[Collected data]
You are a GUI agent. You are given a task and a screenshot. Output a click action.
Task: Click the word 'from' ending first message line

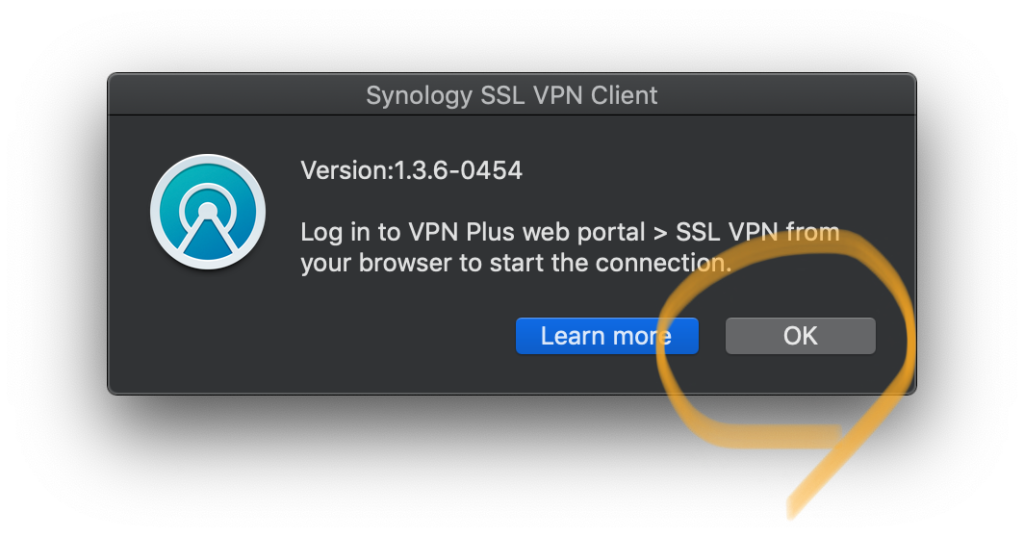[x=812, y=232]
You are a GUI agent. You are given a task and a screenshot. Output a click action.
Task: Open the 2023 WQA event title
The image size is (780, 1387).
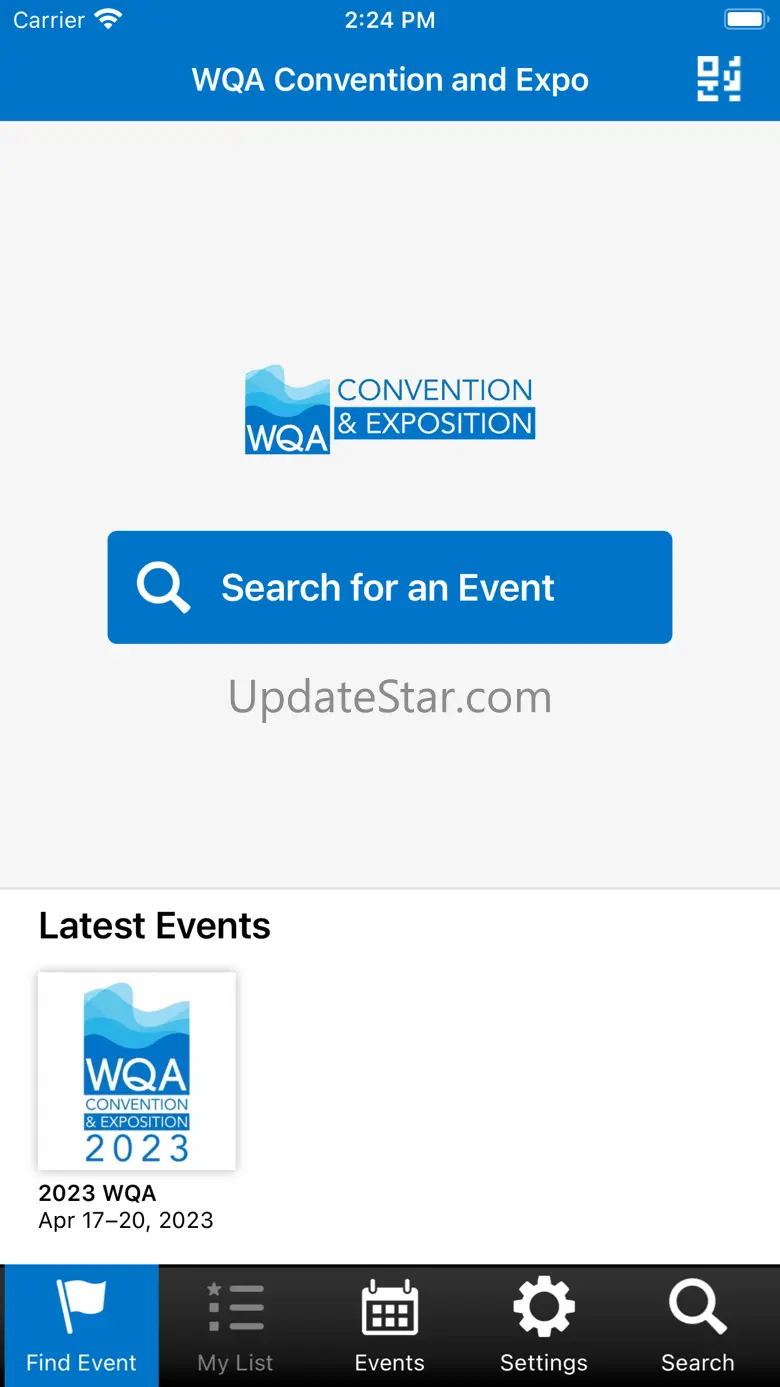[97, 1193]
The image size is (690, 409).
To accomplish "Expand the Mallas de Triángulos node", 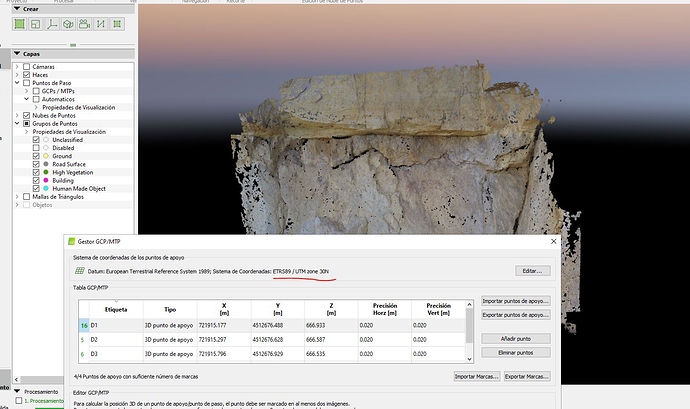I will pos(18,196).
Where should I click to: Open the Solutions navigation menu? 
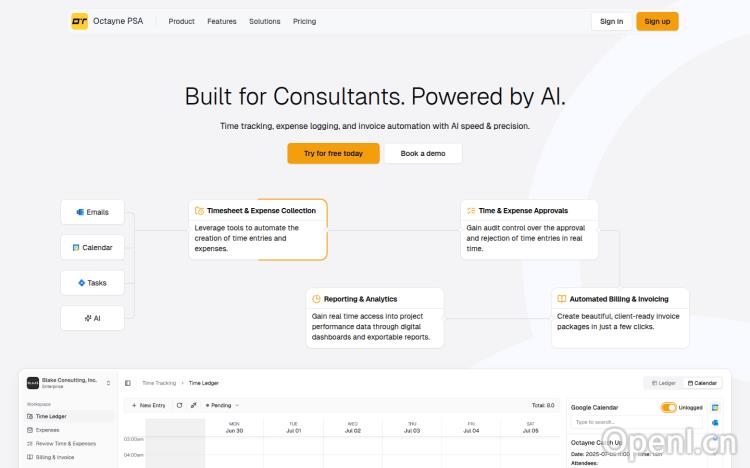point(265,21)
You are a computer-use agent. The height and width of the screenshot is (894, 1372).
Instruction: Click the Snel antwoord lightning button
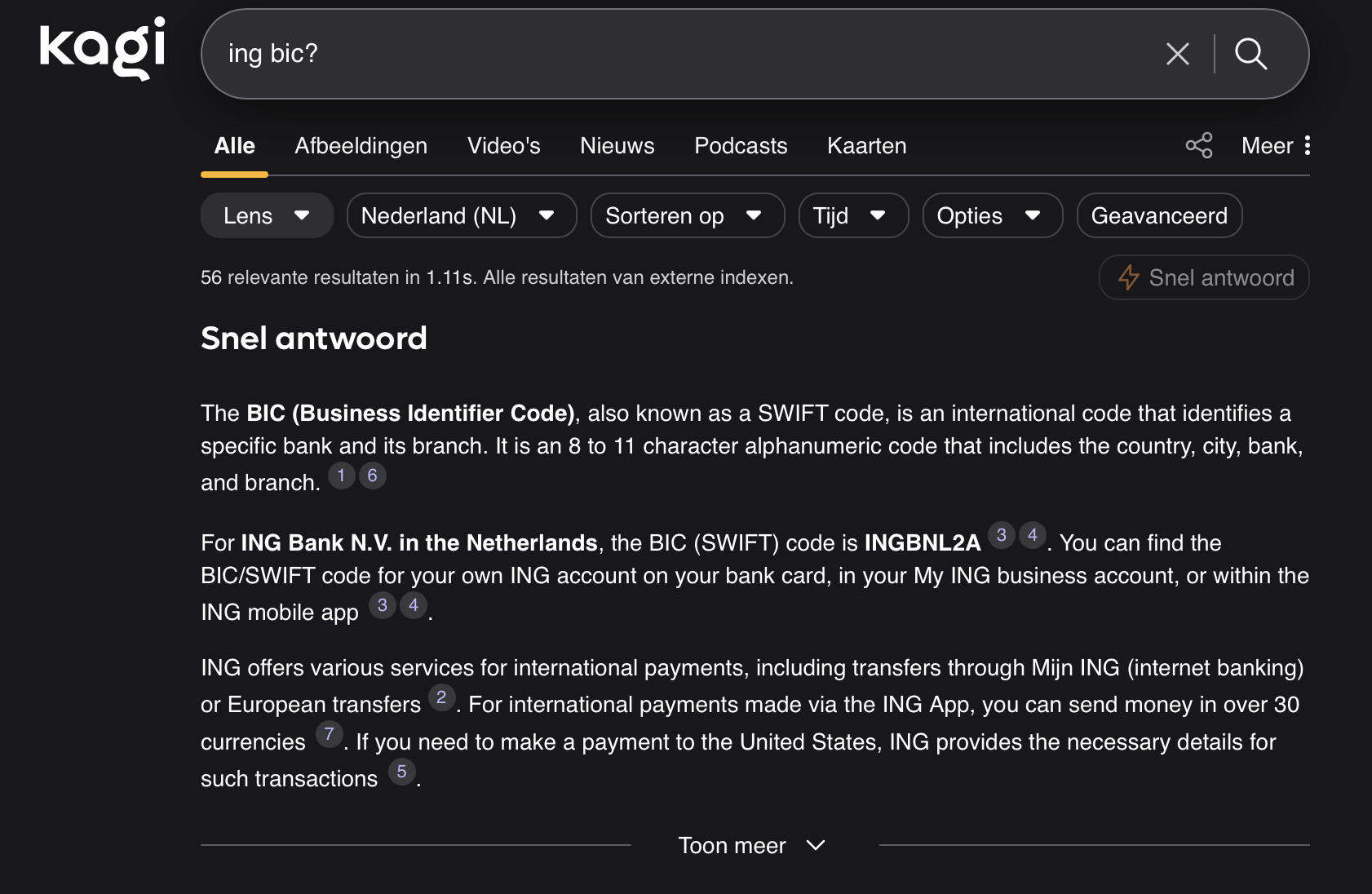(1204, 277)
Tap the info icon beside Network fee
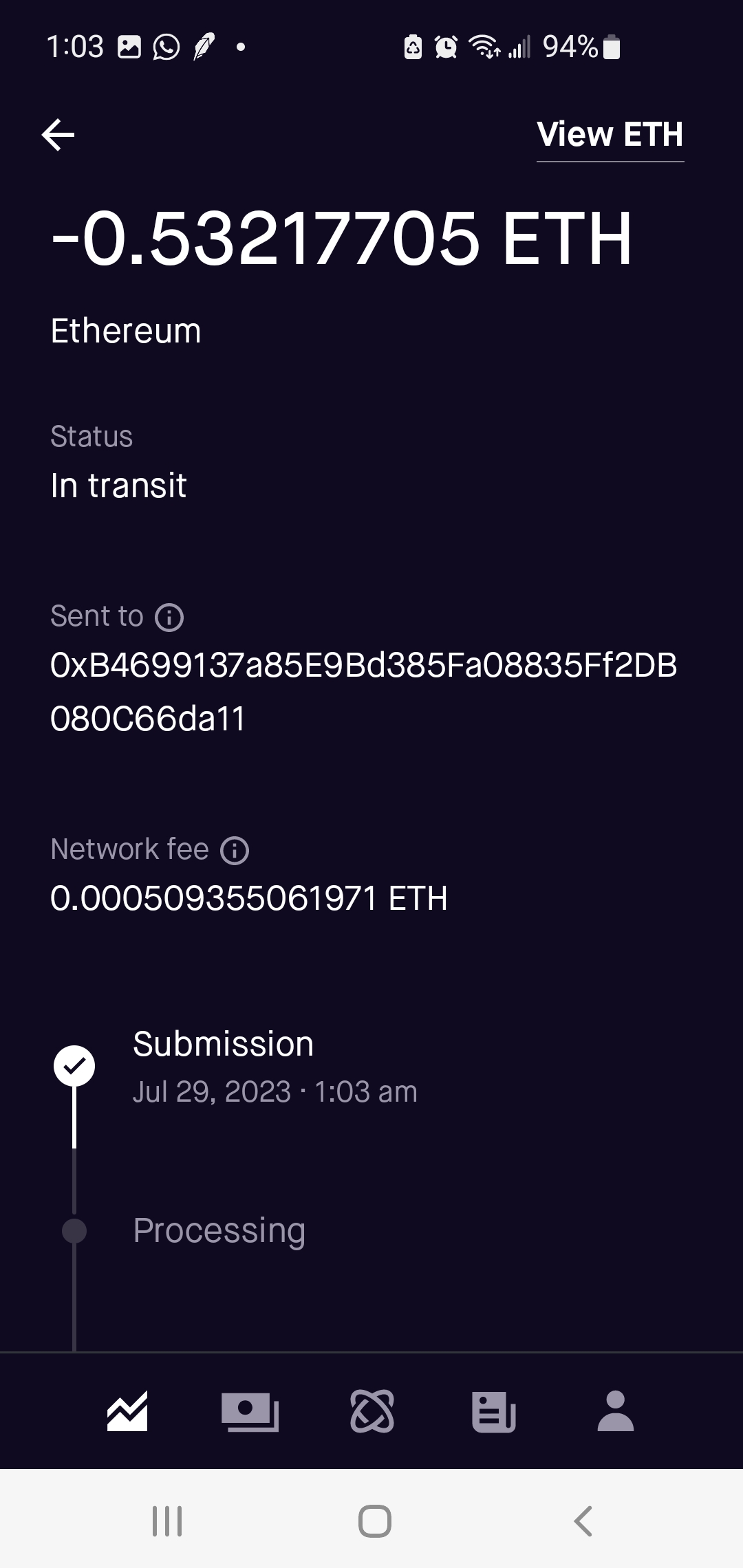The image size is (743, 1568). click(x=235, y=851)
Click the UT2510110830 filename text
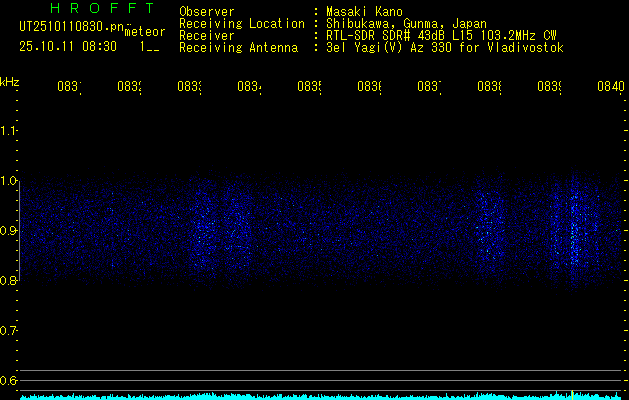Viewport: 629px width, 400px height. pos(72,27)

Work item => Transcribe exactly the span of lines from the line holding "You are a computer-use" through the last line above, both included. Pictures stay out.

Solution for this problem =>
You are a computer-use agent. The height and width of the screenshot is (894, 1372).
Instruction: Click the Snel antwoord lightning button
(1204, 277)
Tap the info icon beside Network fee
The image size is (743, 1568). click(x=235, y=851)
Click the UT2510110830 filename text
Viewport: 629px width, 400px height. pos(72,27)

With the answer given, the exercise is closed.